---------- Excerpt to read

Our findings support this association in cases of true diverticula. This correlation implicates a common aetiological factor. The presence of thick abnormal vessels claimed to trigger local haemodynamic/pressure changes render the background for diverticular disease. One study claimed the morphology of myenteric plexuses, and the ganglion cells differ significantly among segments of the human large intestine. Large intestines with diverticula had significantly more plexuses but significantly fewer ganglion cells than large intestines without diverticula [14]. The area of the nuclei of ganglion cells was also significantly smaller in large intestines with diverticula. This finding is difficult to investigate due to the presence of severe inflammation in true diverticula of the caecum...

Most patients with right sided diverticula are asymptomatic; however, patients may present with complications of diverticulosis. These include bleeding, diverticulitis, peridiverticular abscess, perforation with fistula formation [15]. Patients with true caecal diverticla are generally in the younger age group. Those subjects will present with right lower quadrant pain and are often thought to suffer from acute appendicitis. The diagnosis of right sided diverticulitis may subsequently be made in the operating room. It is difficult to differentiate caecal diverticulitis from acute appendicitis. More than 70% of patients with caecal diverticulitis were operated on with a preoperative diagnosis of acute appendicitis [10, 11]. The correct preoperative diagnosis can be facilitated by ultrasound and computer tomography (CT), which are both highly cost-effective.

CT scanning is a sensitive means by which to detect caecal diverticulitis. The radiographic appearance of the disease; however, mimics that of appendicitis, unless more specific findings such as caecal diverticula or intramural abscess with adjacent inflammation are detected. CT and barium studies are complementary methods of examination that improve our ability to diagnose caecal diverticulitis and its complications [1618].

--------------------

> _Task A_: Return the passage from the excerpt on caecal diverticula starting at "Our findings support" and ending at "of the caecum...".
> _Task B_:
Answer these questions from the excerpt on caecal diverticula, one answer per line:
(i) Compared with large intestines without diverticula, how did those with diverticula differ in their number of plexuses and ganglion cells?
(ii) What share of patients with caecal diverticulitis were operated on with a preoperative diagnosis of acute appendicitis?
(iii) Which two examination methods does the excerpt call complementary for diagnosing caecal diverticulitis?
> _Task C_: Please write what comes next in the excerpt on caecal diverticula, picking up after its final sentence.
The listing that comes next is separate material and has no connection to the excerpt on caecal diverticula.

---------- Data

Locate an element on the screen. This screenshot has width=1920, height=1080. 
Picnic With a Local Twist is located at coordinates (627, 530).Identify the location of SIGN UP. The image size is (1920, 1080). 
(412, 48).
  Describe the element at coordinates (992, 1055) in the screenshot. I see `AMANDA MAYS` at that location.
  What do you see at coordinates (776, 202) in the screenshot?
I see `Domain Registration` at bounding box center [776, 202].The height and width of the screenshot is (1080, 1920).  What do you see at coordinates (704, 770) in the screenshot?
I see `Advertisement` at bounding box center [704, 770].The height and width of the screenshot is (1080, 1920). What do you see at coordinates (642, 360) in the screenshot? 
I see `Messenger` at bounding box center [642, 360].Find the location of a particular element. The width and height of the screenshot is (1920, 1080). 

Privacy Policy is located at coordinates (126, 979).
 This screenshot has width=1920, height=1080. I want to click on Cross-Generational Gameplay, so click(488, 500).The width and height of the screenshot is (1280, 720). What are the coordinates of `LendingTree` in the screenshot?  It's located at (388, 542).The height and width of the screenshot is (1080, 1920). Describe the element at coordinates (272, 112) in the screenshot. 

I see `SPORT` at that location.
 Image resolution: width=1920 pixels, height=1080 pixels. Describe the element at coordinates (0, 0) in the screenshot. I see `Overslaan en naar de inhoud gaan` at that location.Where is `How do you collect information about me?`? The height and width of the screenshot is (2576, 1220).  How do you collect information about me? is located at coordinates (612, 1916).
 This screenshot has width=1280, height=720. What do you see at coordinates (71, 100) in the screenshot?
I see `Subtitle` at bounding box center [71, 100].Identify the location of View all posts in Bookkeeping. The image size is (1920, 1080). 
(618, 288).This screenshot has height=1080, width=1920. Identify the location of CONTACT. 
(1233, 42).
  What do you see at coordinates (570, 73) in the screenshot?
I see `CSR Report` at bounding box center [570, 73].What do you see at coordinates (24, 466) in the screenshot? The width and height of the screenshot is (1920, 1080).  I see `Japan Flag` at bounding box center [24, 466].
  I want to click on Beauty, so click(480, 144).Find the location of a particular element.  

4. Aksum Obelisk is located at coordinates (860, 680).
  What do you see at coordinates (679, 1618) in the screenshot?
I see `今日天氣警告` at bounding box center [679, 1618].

--------------------

> _Response box A_:
Our findings support this association in cases of true diverticula. This correlation implicates a common aetiological factor. The presence of thick abnormal vessels claimed to trigger local haemodynamic/pressure changes render the background for diverticular disease. One study claimed the morphology of myenteric plexuses, and the ganglion cells differ significantly among segments of the human large intestine. Large intestines with diverticula had significantly more plexuses but significantly fewer ganglion cells than large intestines without diverticula [14]. The area of the nuclei of ganglion cells was also significantly smaller in large intestines with diverticula. This finding is difficult to investigate due to the presence of severe inflammation in true diverticula of the caecum...

> _Response box B_:
(i) They had significantly more plexuses but significantly fewer ganglion cells.
(ii) More than 70%.
(iii) CT and barium studies.

> _Response box C_:
MRI of right-side diverticulitis may reveal an out pouching of the right colon with associated circumferential wall thickening of the colon and surrounding inflammatory changes [19] Some authors suggested ultrasound and CT scan as routine use for abdominal pain of the right lower quadrant, which would probably reduce surgeries and hospital stays [4]. Recognition of specific imaging findings enables the radiologist to make the correct diagnosis and helps in establishing the appropriate surgical or medical therapy, thus avoiding unnecessary exploration or surgery for some of these surgical conditions, which mimicked acute appendicitis. When the diagnosis is made intraoperatively, the surgical management of the disease is controversial. Conservative management with antibiotics has been suggested for the uncomplicated caecal diverticulitis diagnosed intraoperatively. Excisional treatment for caecal diverticulitis prevents the recurrence of symptoms [20].

If technically feasible, aggressive resection with immediate right hemicolectomy should be considered in cases of extensive inflammatory changes, multiple diverticula and caecal phlegmon, or when neoplastic disease can not be excluded. This surgery can be safely performed even in the unprepared colon with few complications [2123].

Conclusion

In Western countries, diverticulosis mostly affects the left colon and the incidence of right sided diverticulitis is estimated around 2% of colonic diverticular disease. However, in Asia and countries with high Asian population, diverticular disease of the caecum and the ascending colon is more common than the left sided form of this disease. In Canada, despite the multicultural and ethnic mix, the incidence of this disease presented to surgery is rather low. Single diverticula are usually present in young patients and are prone to complication. Multiple diverticula are asymptomatic, finding in older patients mostly seen in association with carcinoma.